* [Document passage]:
^^^^^^^^

Dow Gardens (www.dowgardens.org) were initially developed by Herbert H. Dow, founder of Dow Chemical Company, on the estate he shared with his wife, Grace, and their family. Since the 1899 development by Herbert H. Dow of an 8 acre plot of land, the facility has grown to encompass 110 acres of stunning garden landscapes that are nestled within the city limits of Midland, Michigan.
This rose garden is an example of Herbert Dow's original philosophy to "never reveal the gardens' whole beauty at first glance."
There is an interactive Children's Garden where local families can learn the basics of home gardening for the purpose of food production. These homemade scarecrows illustrate the creativity the kiddies can imagine and construct, to scare away any crows that might be trying to "harvest" the children's crops.
In addition to the areas devoted to home gardening, flowers, and ornamental grasses, there are spectacular displays of trees. I especially enjoyed seeing the white bark of this species, contrasting against the vibrant green of the lawn.
Herbert Dow was an early "recycler". Some of the original bridges in the garden that date back to the last century, were made from "clunkers". These were the leftover, nonburnable pieces of coal that had to be removed from the numerous coal-fired furnaces, used in the early days of the Dow Chemical Company. The black stones used to make this bridge are an example of the "clunkers".
Decades later, Alden B. Dow, the famous architect son of Herbert and Grace, added many architectural elements to the Gardens. This Sun Bridge is an example of his design. His intent was for the reflection of the bridge, to unite with the real bridge, to form an image in the eye of the viewer of a round sun, with rays projecting off of it. I see it, do you?!

^^^^^^^^

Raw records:
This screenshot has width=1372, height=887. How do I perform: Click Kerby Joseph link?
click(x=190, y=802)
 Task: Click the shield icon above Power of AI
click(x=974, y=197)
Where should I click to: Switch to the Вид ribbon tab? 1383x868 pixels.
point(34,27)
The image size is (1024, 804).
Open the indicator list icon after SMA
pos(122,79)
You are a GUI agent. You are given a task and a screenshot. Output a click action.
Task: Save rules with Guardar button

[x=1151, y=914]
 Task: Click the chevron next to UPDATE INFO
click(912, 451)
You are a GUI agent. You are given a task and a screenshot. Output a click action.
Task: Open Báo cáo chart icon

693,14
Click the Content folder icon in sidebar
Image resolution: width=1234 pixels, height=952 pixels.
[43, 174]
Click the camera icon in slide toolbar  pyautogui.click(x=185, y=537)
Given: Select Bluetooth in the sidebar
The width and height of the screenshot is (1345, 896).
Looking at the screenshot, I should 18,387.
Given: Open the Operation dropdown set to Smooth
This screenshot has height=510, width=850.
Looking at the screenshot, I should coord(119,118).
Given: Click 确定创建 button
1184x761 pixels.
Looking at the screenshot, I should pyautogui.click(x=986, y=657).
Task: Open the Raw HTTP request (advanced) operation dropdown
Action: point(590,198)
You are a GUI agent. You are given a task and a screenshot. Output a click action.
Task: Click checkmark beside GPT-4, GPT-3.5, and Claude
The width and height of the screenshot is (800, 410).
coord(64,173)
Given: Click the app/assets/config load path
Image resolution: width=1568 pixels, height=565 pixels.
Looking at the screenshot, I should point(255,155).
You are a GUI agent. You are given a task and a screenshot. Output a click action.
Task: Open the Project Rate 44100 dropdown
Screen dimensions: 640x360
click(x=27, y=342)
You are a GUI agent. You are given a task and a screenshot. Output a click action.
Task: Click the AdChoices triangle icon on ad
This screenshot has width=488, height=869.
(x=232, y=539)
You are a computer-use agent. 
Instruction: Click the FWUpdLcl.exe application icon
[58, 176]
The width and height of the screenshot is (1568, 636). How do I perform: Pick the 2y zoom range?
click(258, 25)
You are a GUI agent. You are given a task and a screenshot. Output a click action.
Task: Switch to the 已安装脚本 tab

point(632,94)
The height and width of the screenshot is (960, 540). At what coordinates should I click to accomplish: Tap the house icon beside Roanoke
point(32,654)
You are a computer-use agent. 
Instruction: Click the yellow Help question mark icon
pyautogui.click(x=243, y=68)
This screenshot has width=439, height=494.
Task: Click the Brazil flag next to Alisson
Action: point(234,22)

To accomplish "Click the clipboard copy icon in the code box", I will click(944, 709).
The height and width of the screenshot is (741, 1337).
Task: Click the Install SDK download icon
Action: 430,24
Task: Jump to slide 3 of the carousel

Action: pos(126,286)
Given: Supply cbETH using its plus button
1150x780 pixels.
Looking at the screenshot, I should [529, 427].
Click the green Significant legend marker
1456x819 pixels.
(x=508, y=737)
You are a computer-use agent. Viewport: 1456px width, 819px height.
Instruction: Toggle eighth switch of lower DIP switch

^^^^^^^^

* [Direction]: Duplicate the part of the Dow Gardens passage that begins at "There is an" and stops after "the children's crops.", word for word.

* [Output]:
There is an interactive Children's Garden where local families can learn the basics of home gardening for the purpose of food production. These homemade scarecrows illustrate the creativity the kiddies can imagine and construct, to scare away any crows that might be trying to "harvest" the children's crops.